Chivian Dylan, Jungbluth Sean P, Dehal Paramvir S, Wood-Charlson Elisha M, Canon Richard S, Allen Benjamin H, Clark Mikayla M, Gu Tianhao, Land Miriam L, Price Gavin A, Riehl William J, Sneddon Michael W, Sutormin Roman, Zhang Qizhi, Cottingham Robert W, Henry Chris S, Arkin Adam P
Lawrence Berkeley National Laboratory, Berkeley, CA, USA.
Oak Ridge National Laboratory, Oak Ridge, TN, USA.
Nat Protoc. 2023 Jan;18(1):208-238. doi: 10.1038/s41596-022-00747-x.
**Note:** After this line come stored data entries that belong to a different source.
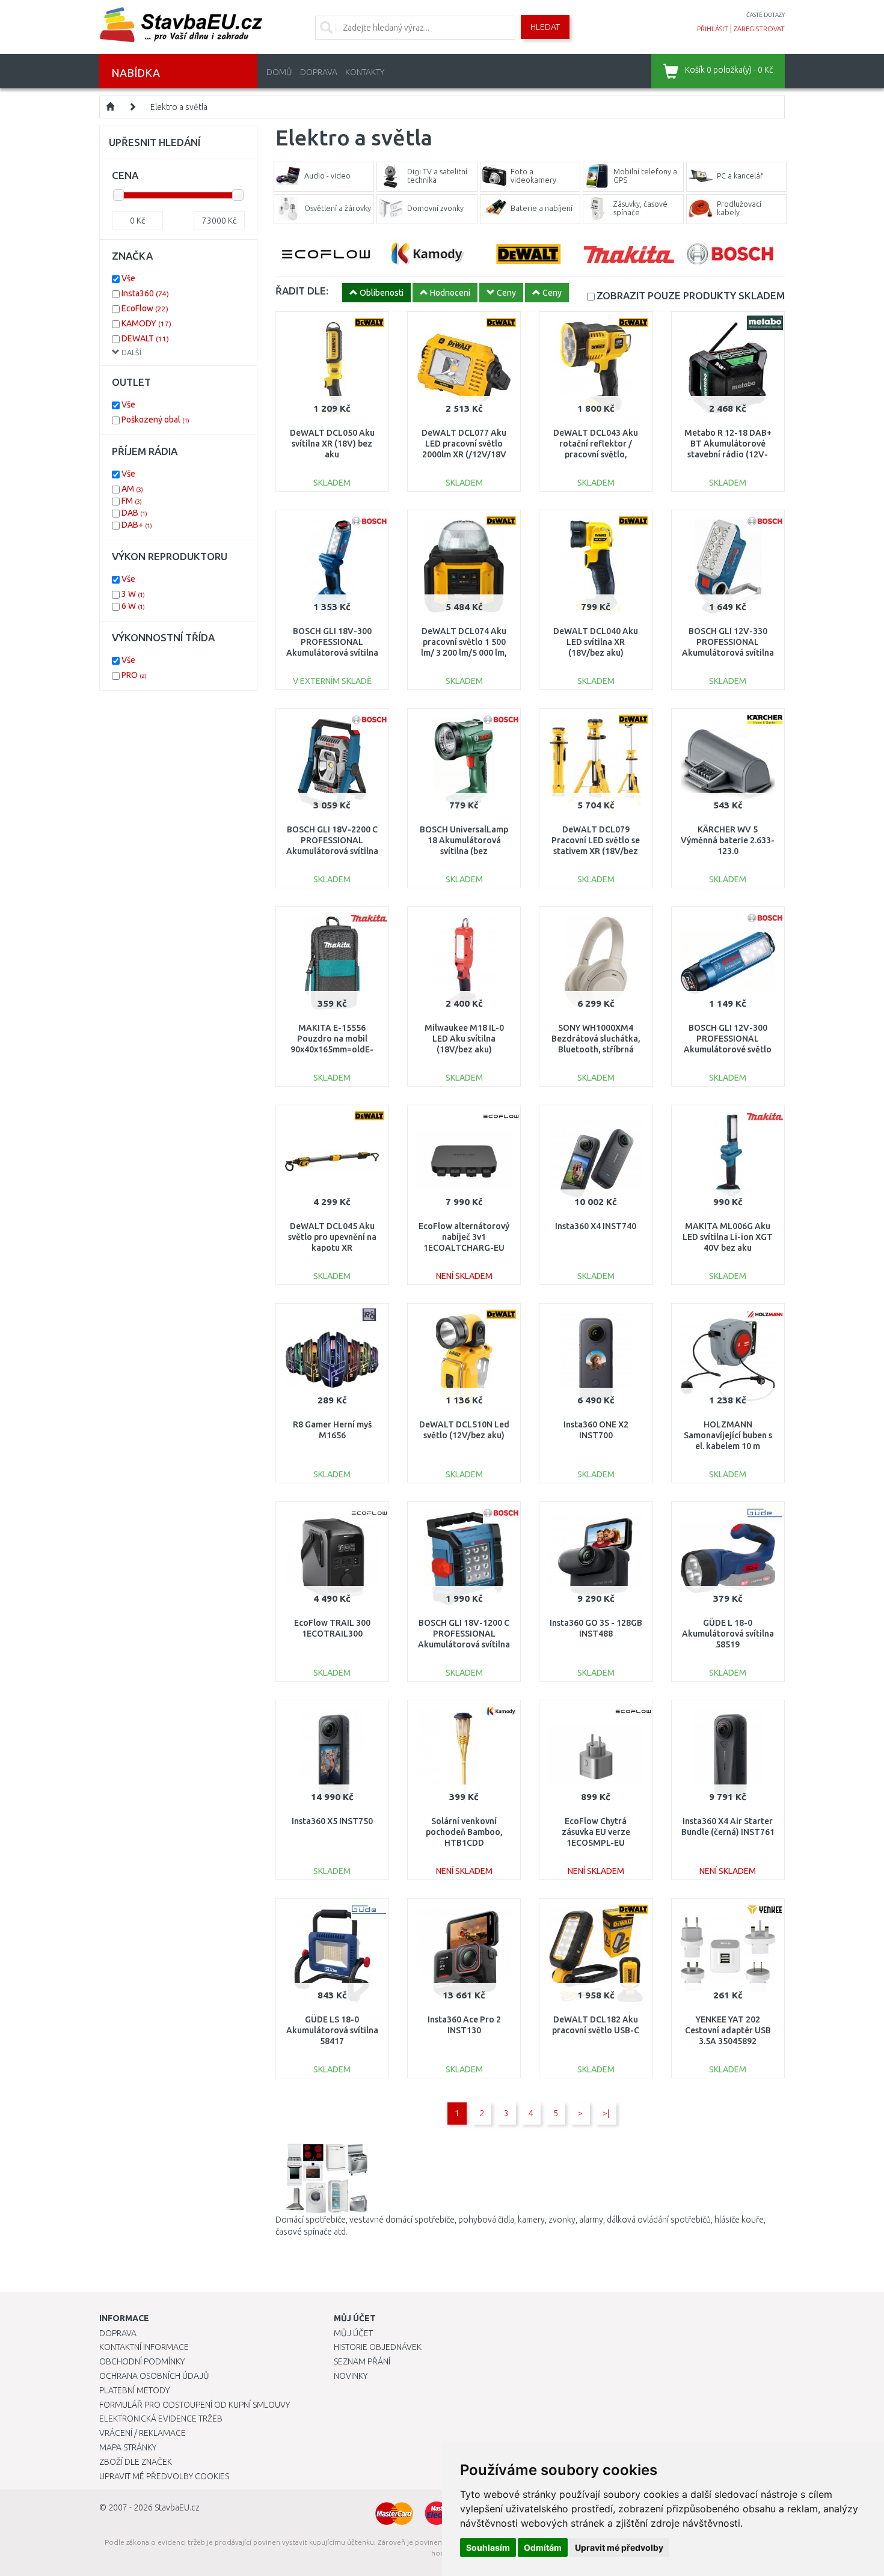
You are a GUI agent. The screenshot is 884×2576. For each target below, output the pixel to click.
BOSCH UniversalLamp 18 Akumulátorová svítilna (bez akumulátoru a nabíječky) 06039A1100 (464, 851)
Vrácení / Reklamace (142, 2433)
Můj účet (353, 2333)
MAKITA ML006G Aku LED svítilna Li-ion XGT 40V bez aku (728, 1237)
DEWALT (145, 338)
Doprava (318, 72)
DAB (134, 512)
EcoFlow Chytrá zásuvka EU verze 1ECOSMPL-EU (596, 1832)
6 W (133, 606)
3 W (133, 594)
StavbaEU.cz (177, 2507)
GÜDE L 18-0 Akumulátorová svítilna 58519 (728, 1633)
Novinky (350, 2376)
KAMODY (146, 323)
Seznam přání (362, 2361)
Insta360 (145, 293)
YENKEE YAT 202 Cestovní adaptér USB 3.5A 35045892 (728, 2030)
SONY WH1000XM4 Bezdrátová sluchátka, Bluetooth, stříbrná (595, 1038)
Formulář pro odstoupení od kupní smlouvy (194, 2405)
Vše (128, 278)
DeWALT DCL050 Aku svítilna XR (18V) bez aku (332, 443)
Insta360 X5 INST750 (332, 1821)
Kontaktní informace (144, 2347)
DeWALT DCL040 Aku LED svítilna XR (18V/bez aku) (595, 642)
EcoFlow (144, 308)
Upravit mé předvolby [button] (619, 2547)
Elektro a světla (178, 107)
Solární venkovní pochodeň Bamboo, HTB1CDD (464, 1832)
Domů (279, 72)
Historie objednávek (378, 2347)
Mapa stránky (127, 2447)
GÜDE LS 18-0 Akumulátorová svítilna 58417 (332, 2030)
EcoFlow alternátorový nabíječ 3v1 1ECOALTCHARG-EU (464, 1237)
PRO (134, 675)
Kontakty (364, 72)
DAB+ (136, 525)
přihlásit (712, 28)
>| (606, 2113)
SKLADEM (691, 295)
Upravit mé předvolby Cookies (164, 2476)
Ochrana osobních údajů (154, 2376)
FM (131, 500)
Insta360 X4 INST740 (595, 1226)
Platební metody (134, 2390)
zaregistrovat (759, 28)
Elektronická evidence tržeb (161, 2418)
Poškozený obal (155, 419)
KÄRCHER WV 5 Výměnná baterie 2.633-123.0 (728, 840)
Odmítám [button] (543, 2547)
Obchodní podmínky (142, 2361)
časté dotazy (765, 14)
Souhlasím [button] (488, 2547)
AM (132, 488)
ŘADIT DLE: (301, 290)
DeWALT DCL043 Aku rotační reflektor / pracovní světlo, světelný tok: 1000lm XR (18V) (595, 454)
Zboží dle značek (135, 2462)
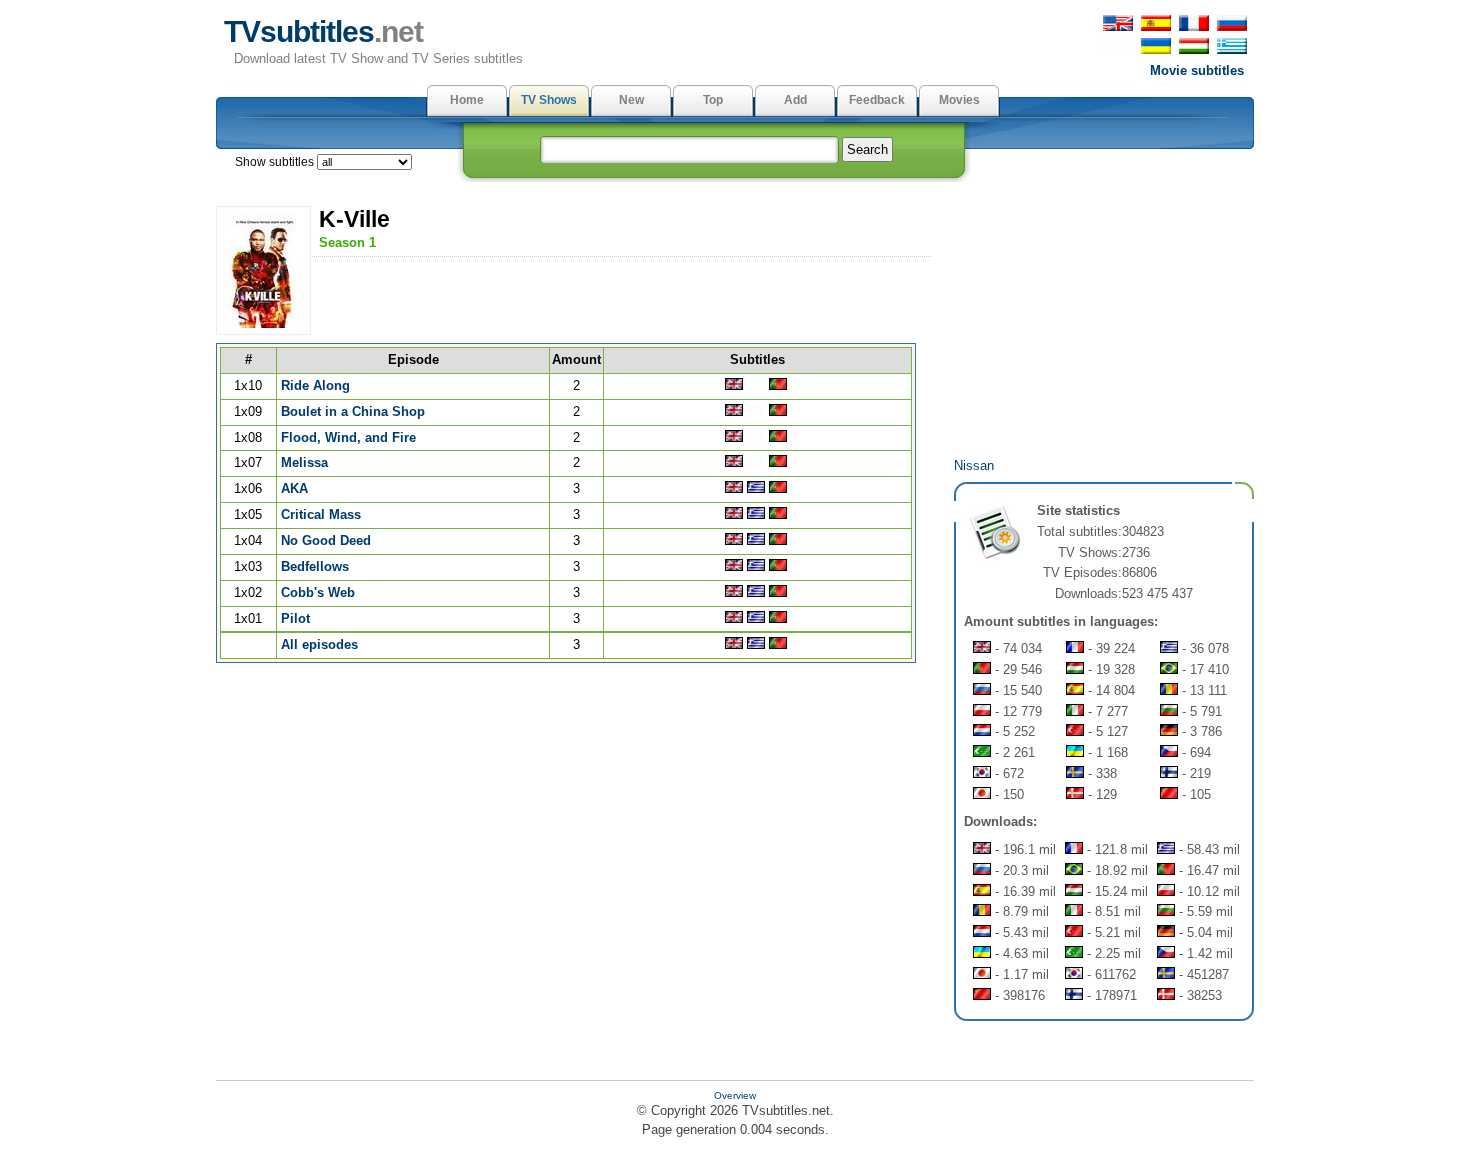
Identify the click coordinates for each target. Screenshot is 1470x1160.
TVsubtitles (323, 31)
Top (713, 100)
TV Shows (549, 100)
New (631, 100)
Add (795, 100)
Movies (959, 100)
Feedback (877, 100)
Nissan (974, 465)
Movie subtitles (1197, 70)
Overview (735, 1095)
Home (467, 100)
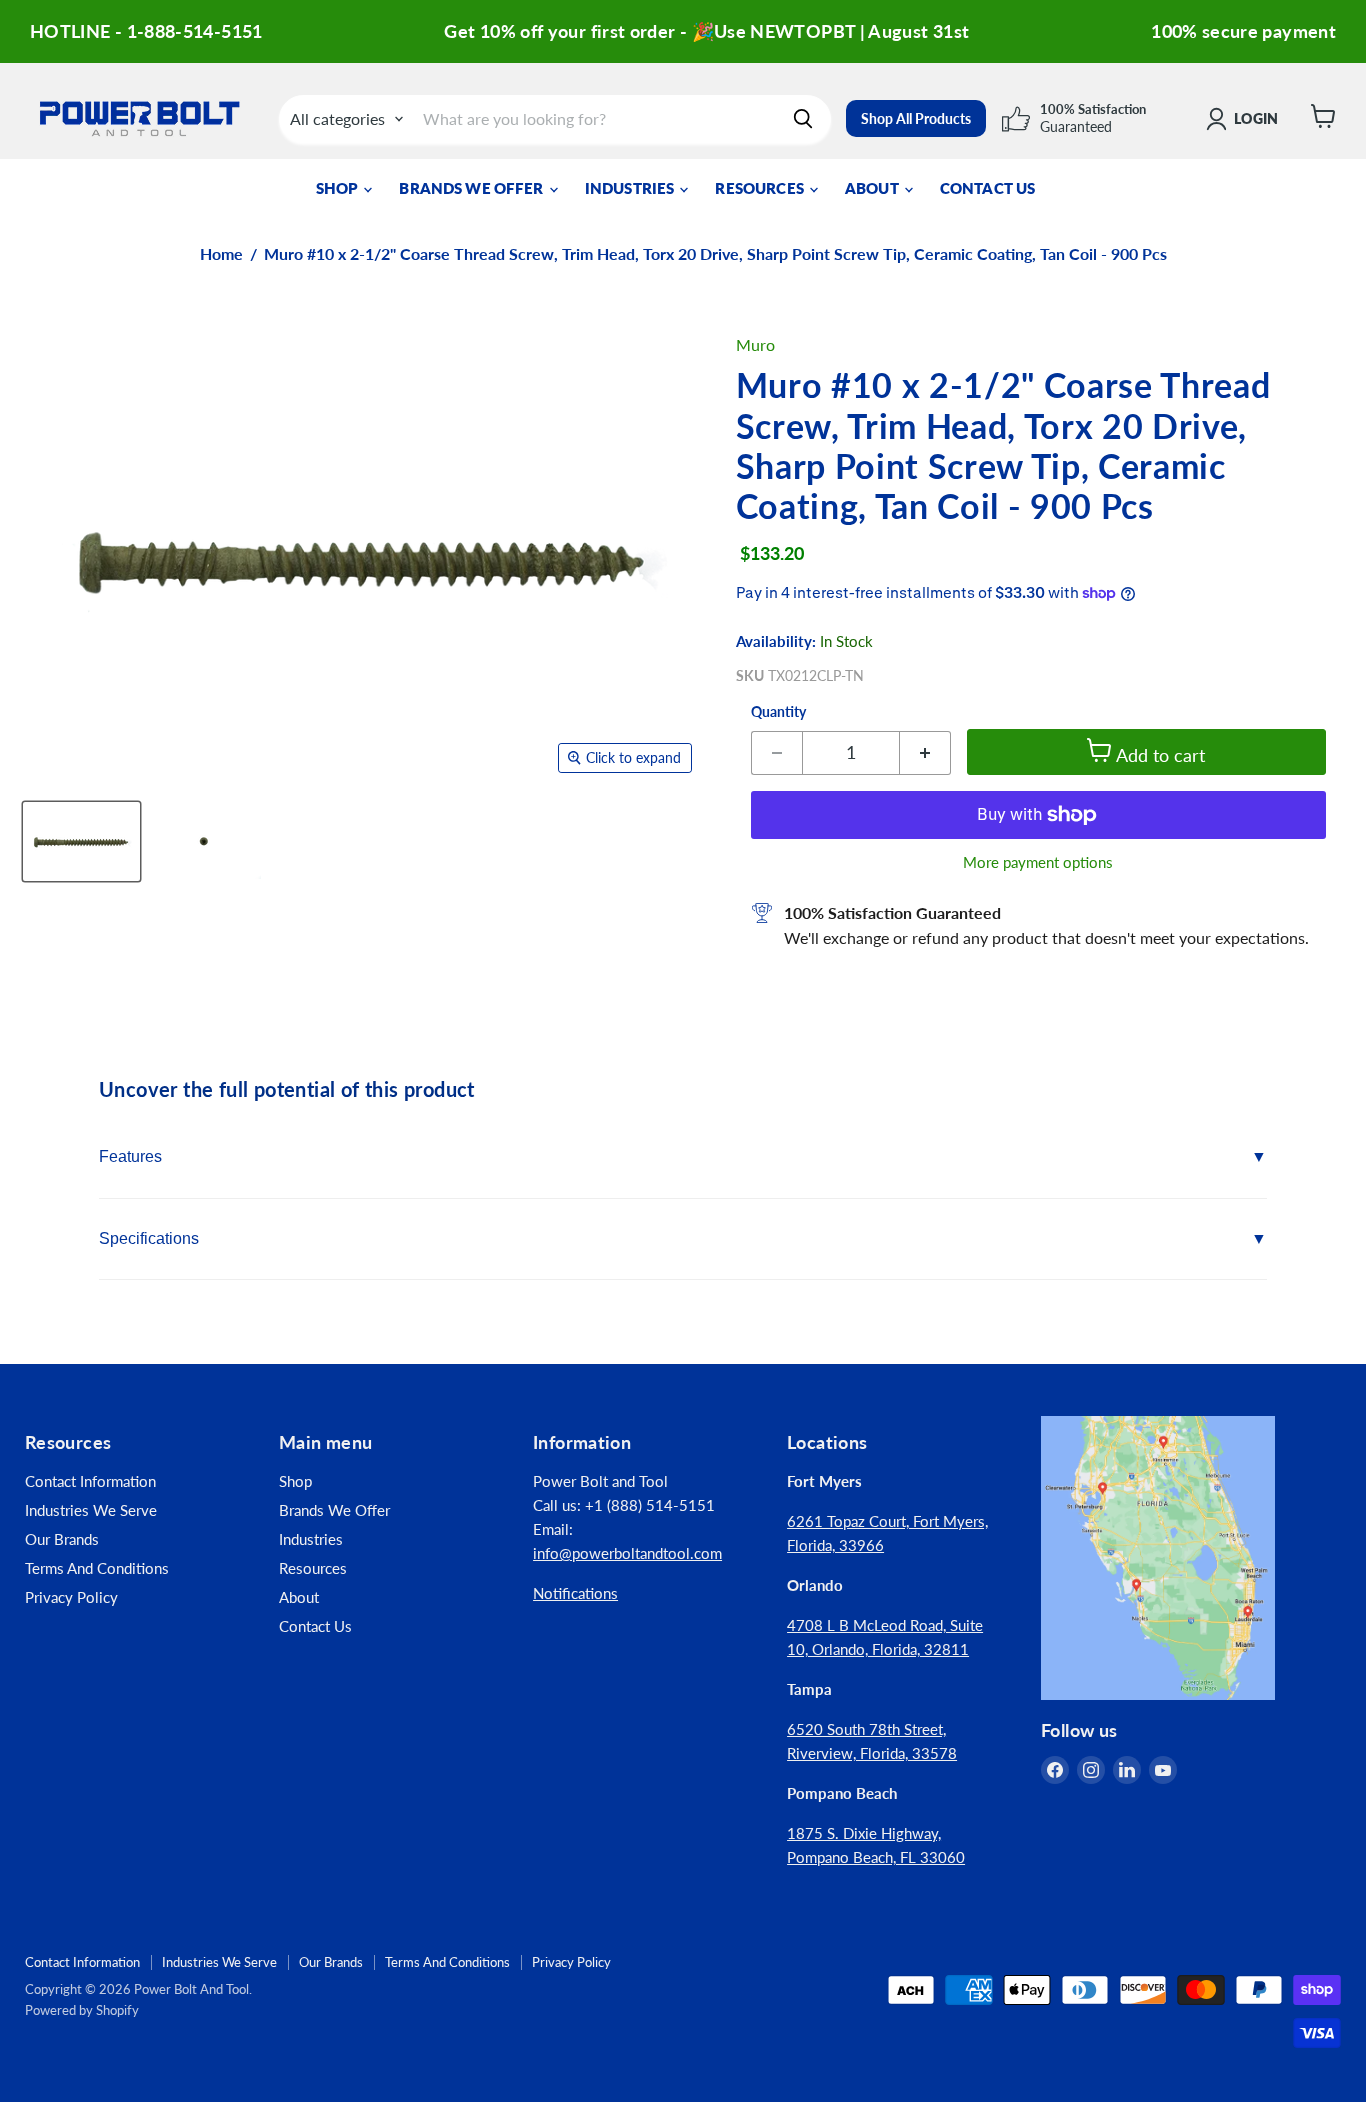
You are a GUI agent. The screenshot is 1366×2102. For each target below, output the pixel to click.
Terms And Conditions (97, 1568)
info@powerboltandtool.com (627, 1553)
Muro (755, 344)
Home (221, 254)
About (873, 188)
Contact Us (988, 188)
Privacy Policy (71, 1597)
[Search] (803, 119)
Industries (631, 188)
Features (130, 1156)
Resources (761, 188)
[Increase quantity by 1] (925, 753)
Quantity (778, 712)
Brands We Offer (472, 188)
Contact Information (90, 1481)
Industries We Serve (91, 1510)
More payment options (1038, 862)
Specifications (149, 1238)
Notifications (575, 1593)
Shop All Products (916, 118)
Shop (339, 188)
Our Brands (62, 1539)
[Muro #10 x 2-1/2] (81, 841)
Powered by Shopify (82, 2010)
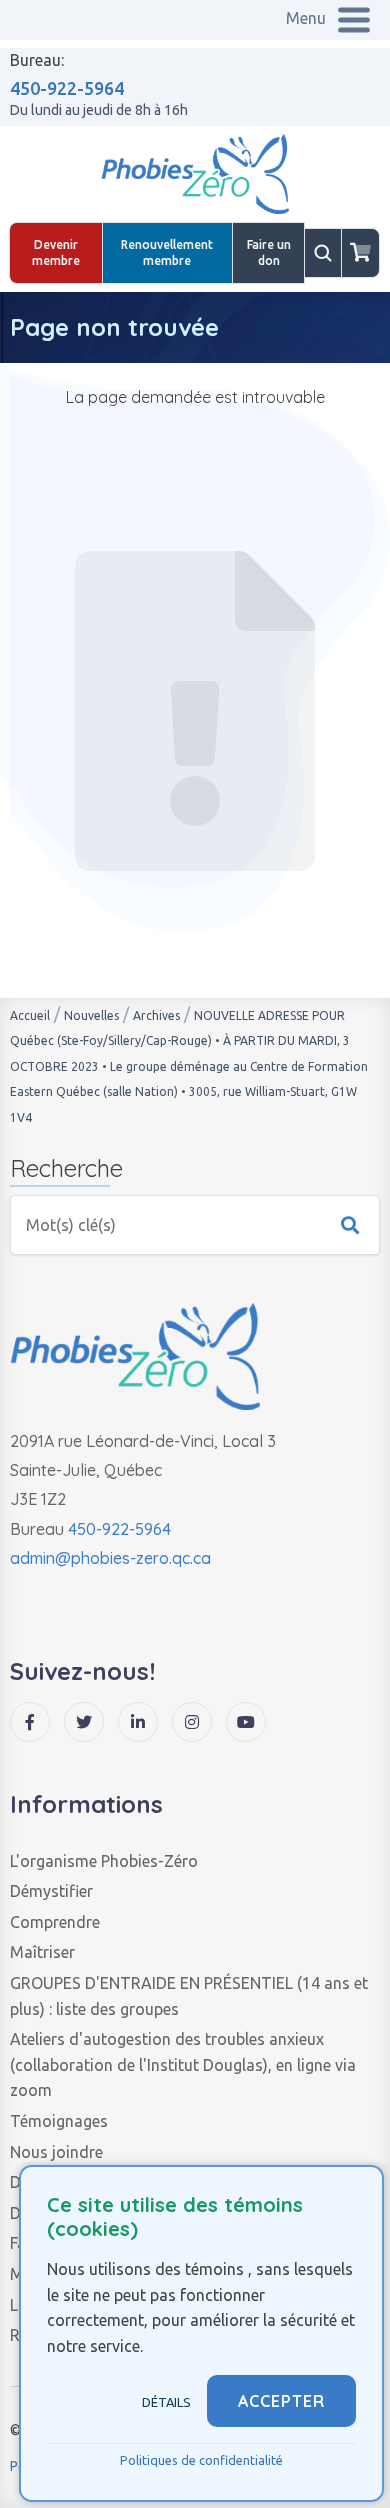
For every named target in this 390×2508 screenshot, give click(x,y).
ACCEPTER (281, 2401)
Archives (156, 1015)
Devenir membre (56, 252)
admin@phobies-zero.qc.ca (110, 1558)
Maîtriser (42, 1952)
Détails (166, 2402)
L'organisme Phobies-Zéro (104, 1861)
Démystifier (51, 1891)
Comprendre (55, 1922)
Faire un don (269, 252)
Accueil (30, 1015)
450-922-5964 (67, 88)
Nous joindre (56, 2152)
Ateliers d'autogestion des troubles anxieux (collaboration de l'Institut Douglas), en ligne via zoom (183, 2064)
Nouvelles (91, 1015)
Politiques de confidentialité (201, 2460)
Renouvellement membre (167, 252)
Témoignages (59, 2121)
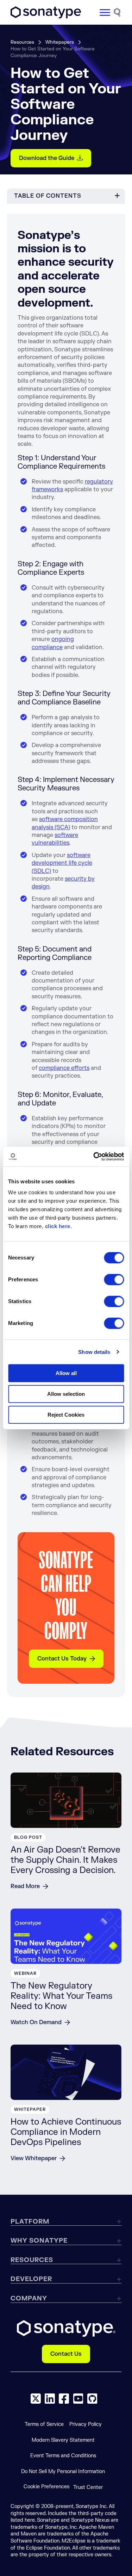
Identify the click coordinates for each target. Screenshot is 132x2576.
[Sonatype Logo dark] (46, 16)
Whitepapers (59, 42)
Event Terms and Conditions (63, 2456)
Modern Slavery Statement (63, 2440)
Epub 2022 Nov 14.
Uncultivated Bacteria and Archaea account for the vast majority of species on Earth, but obtaining their genomes directly from the environment, using shotgun sequencing, has only become possible recently. To realize the hope of capturing Earth's microbial genetic complement and to facilitate the investigation of the functional roles of specific lineages in a given ecosystem, technologies that accelerate the recovery of high-quality genomes are necessary. We present a series of analysis steps and data products for the extraction of high-quality metagenome-assembled genomes (MAGs) from microbiomes using the U.S. Department of Energy Systems Biology Knowledgebase (KBase) platform ( http://www.kbase.us/ ). Overall, these steps take about a day to obtain extracted genomes when starting from smaller environmental shotgun read libraries, or up to about a week from larger libraries. In KBase, the process is end-to-end, allowing a user to go from the initial sequencing reads all the way through to MAGs, which can then be analyzed with other KBase capabilities such as phylogenetic placement, functional assignment, metabolic modeling, pangenome functional profiling, RNA-Seq and others. While portions of such capabilities are available individually from other resources, the combination of the intuitive usability, data interoperability and integration of tools in a freely available computational resource makes KBase a powerful platform for obtaining MAGs from microbiomes. While this workflow offers tools for each of the key steps in the genome extraction process, it also provides a scaffold that can be easily extended with additional MAG recovery and analysis tools, via the KBase software development kit (SDK).
未培养的细菌和古菌占地球上物种的绝大多数,但直到最近,利用鸟枪法测序直接从环境中获取它们的基因组才成为可能。为了实现获取地球微生物基因库的愿望,并促进对特定谱系在给定生态系统中功能作用的研究,加速高质量基因组恢复的技术是必要的。我们展示了一系列分析步骤和数据产品,用于使用美国能源部系统生物学知识库(KBase)平台(http://www.kbase.us/)从微生物群落中提取高质量的宏基因组组装基因组(MAG)。总体而言,从较小的环境鸟枪法测序读段文库开始,这些步骤大约需要一天时间来获得提取的基因组,而从较大的文库开始则最多需要大约一周时间。在KBase中,这个过程是端到端的,允许用户从最初的测序读段一直到MAG,然后可以使用其他KBase功能进行分析,如系统发育定位、功能分配、代谢建模、泛基因组功能分析、RNA测序等。虽然这些功能的一部分可以从其他资源单独获得,但直观的可用性、数据互操作性以及在免费计算资源中工具的集成,使得KBase成为从微生物群落中获取MAG的强大平台。虽然这个工作流程为基因组提取过程中的每个关键步骤都提供了工具,但它也提供了一个框架,可以通过KBase软件开发工具包(SDK)轻松地用额外的MAG恢复和分析工具进行扩展。